### Exercise
From the line that includes "Image resolution: width=1073" to the last line of the records, inclusive, repeat each line exactly.

*** Stored data ***

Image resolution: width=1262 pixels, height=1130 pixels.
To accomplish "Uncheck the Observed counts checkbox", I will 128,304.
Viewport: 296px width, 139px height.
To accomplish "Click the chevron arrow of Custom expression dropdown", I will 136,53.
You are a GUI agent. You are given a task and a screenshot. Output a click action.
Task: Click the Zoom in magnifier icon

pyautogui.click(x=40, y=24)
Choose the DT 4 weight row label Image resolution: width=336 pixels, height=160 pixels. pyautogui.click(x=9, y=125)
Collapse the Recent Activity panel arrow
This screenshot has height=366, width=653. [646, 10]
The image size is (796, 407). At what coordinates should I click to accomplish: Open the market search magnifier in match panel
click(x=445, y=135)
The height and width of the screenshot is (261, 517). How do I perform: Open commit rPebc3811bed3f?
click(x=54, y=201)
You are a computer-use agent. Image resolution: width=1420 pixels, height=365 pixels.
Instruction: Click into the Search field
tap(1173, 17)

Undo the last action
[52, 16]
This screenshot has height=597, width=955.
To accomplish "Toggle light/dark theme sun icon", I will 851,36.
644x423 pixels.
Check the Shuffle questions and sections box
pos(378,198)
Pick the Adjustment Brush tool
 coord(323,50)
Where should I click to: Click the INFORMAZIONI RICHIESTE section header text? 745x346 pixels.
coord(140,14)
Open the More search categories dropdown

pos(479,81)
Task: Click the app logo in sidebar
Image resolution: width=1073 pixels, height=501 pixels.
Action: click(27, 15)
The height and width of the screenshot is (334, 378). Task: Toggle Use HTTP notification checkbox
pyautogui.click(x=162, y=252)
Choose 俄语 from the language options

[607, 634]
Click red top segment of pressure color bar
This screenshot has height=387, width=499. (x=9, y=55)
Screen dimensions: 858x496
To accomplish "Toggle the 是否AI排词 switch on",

***

### Result for this task
Image resolution: width=1073 pixels, height=501 pixels.
Action: click(27, 15)
The height and width of the screenshot is (334, 378). Task: Toggle Use HTTP notification checkbox
pyautogui.click(x=162, y=252)
Choose 俄语 from the language options

[607, 634]
Click red top segment of pressure color bar
This screenshot has height=387, width=499. (x=9, y=55)
Screen dimensions: 858x496
To accomplish "Toggle the 是否AI排词 switch on",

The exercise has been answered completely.